* ASSIGNMENT: Here are some records. Copy each one exactly.

* MATERIAL TO PROCESS:
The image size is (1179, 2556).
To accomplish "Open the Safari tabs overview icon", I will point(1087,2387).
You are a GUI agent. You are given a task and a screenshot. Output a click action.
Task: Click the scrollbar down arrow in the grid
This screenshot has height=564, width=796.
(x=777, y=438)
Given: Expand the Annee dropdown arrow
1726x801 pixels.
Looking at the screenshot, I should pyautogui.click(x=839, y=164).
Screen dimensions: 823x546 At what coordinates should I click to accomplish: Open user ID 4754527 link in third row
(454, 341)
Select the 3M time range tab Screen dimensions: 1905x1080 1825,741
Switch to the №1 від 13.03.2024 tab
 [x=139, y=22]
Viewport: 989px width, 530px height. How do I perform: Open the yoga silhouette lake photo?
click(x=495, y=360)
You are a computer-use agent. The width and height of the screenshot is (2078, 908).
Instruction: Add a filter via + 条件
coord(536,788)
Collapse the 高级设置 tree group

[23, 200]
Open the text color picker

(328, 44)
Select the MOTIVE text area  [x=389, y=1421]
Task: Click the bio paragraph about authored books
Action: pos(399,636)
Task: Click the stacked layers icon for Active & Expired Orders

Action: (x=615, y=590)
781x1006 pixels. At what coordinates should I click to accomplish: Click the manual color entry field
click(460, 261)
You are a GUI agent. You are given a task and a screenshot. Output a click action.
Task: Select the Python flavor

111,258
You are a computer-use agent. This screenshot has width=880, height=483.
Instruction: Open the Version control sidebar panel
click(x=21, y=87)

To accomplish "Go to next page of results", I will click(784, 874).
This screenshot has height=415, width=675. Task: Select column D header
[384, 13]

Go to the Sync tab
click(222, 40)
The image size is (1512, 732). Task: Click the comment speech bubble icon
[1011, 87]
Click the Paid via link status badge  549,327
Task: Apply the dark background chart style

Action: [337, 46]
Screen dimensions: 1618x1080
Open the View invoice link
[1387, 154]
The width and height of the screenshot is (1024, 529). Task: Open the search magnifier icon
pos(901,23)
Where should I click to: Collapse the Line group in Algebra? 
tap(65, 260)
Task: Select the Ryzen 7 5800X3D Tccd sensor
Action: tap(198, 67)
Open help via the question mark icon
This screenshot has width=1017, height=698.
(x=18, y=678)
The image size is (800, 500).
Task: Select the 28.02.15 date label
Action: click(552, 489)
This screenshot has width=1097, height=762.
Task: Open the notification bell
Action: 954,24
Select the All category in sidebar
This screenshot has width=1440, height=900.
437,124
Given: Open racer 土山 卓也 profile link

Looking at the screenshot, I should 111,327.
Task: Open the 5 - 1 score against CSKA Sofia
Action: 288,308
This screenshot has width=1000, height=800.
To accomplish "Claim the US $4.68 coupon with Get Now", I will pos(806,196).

* RESULT:
The image size is (1179, 2556).
To accomplish "Open the Safari tabs overview icon", I will point(1087,2387).
You are a GUI agent. You are given a task and a screenshot. Output a click action.
Task: Click the scrollbar down arrow in the grid
This screenshot has height=564, width=796.
(x=777, y=438)
Given: Expand the Annee dropdown arrow
1726x801 pixels.
Looking at the screenshot, I should pyautogui.click(x=839, y=164).
Screen dimensions: 823x546 At what coordinates should I click to accomplish: Open user ID 4754527 link in third row
(454, 341)
Select the 3M time range tab Screen dimensions: 1905x1080 1825,741
Switch to the №1 від 13.03.2024 tab
 [x=139, y=22]
Viewport: 989px width, 530px height. How do I perform: Open the yoga silhouette lake photo?
click(x=495, y=360)
You are a computer-use agent. The width and height of the screenshot is (2078, 908).
Instruction: Add a filter via + 条件
coord(536,788)
Collapse the 高级设置 tree group

[23, 200]
Open the text color picker

(328, 44)
Select the MOTIVE text area  [x=389, y=1421]
Task: Click the bio paragraph about authored books
Action: pos(399,636)
Task: Click the stacked layers icon for Active & Expired Orders

Action: (x=615, y=590)
781x1006 pixels. At what coordinates should I click to accomplish: Click the manual color entry field
click(460, 261)
You are a GUI agent. You are given a task and a screenshot. Output a click action.
Task: Select the Python flavor

111,258
You are a computer-use agent. This screenshot has width=880, height=483.
Instruction: Open the Version control sidebar panel
click(x=21, y=87)

To accomplish "Go to next page of results", I will click(784, 874).
This screenshot has height=415, width=675. Task: Select column D header
[384, 13]

Go to the Sync tab
click(222, 40)
The image size is (1512, 732). Task: Click the comment speech bubble icon
[1011, 87]
Click the Paid via link status badge  549,327
Task: Apply the dark background chart style

Action: [337, 46]
Screen dimensions: 1618x1080
Open the View invoice link
[1387, 154]
The width and height of the screenshot is (1024, 529). Task: Open the search magnifier icon
pos(901,23)
Where should I click to: Collapse the Line group in Algebra? 
tap(65, 260)
Task: Select the Ryzen 7 5800X3D Tccd sensor
Action: tap(198, 67)
Open help via the question mark icon
This screenshot has width=1017, height=698.
(x=18, y=678)
The image size is (800, 500).
Task: Select the 28.02.15 date label
Action: click(552, 489)
This screenshot has width=1097, height=762.
Task: Open the notification bell
Action: 954,24
Select the All category in sidebar
This screenshot has width=1440, height=900.
437,124
Given: Open racer 土山 卓也 profile link

Looking at the screenshot, I should 111,327.
Task: Open the 5 - 1 score against CSKA Sofia
Action: 288,308
This screenshot has width=1000, height=800.
To accomplish "Claim the US $4.68 coupon with Get Now", I will pos(806,196).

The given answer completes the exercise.